A metaphor is a figure of speech in which a term or phrase is applied to something to which it is not literally applicable in order to suggest a resemblance. It is a much stronger way of making a comparison than using a simile. Metaphors make a bigger impact and give a better description when they are not clichés.
Richness and meaning can be added with metaphors. Here are two examples:
- “…his morning injection of alcohol and his midafternoon booster.” – from Minding Frankie by Maeve Binchy
- “he was going to give himself the twin gifts of sobriety and time”- also from Minding Frankie.

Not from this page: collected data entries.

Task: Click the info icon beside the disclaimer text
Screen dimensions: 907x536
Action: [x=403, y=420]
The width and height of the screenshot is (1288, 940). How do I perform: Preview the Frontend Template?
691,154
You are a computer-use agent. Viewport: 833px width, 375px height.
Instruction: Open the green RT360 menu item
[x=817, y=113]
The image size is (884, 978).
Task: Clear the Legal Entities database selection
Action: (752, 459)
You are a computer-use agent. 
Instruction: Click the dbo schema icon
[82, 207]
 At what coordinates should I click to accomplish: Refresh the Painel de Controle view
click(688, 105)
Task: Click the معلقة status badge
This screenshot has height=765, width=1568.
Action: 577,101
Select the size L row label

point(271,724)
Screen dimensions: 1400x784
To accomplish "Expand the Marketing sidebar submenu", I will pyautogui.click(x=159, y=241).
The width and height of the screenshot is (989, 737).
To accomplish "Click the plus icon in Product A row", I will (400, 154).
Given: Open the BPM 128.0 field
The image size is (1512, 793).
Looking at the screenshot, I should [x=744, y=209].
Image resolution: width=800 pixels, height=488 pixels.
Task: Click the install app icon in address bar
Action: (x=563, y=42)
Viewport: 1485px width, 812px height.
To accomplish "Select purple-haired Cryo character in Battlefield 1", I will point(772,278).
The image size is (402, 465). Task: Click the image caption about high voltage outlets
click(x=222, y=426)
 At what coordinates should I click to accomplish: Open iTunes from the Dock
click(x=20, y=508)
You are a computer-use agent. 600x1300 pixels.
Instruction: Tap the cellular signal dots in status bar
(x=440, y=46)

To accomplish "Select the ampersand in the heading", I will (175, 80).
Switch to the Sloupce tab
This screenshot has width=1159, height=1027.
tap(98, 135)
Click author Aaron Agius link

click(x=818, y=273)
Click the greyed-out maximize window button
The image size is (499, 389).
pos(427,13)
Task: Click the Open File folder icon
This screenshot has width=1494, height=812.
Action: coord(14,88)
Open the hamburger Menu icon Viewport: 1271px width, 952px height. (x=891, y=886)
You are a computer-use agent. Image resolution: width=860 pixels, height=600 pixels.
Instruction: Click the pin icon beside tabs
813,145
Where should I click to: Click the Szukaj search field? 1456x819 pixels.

One way to form a metaphor is to make use of the five senses, think about what you are describing and then say it IS that thing. For example, if a man looks like a pickled cucumber, you could say, “he was a pickle, oddly preserved”. Or, after the rain, you could say, “the cotton freshness wafted through the window…”.
Have fun with metaphors, but don’t go overboard. A well placed metaphor can help your reader to really see the story and feel the emotion you want to convey.
A carefully chosen metaphor is a pearl; a poorly chosen metaphor is a splinter.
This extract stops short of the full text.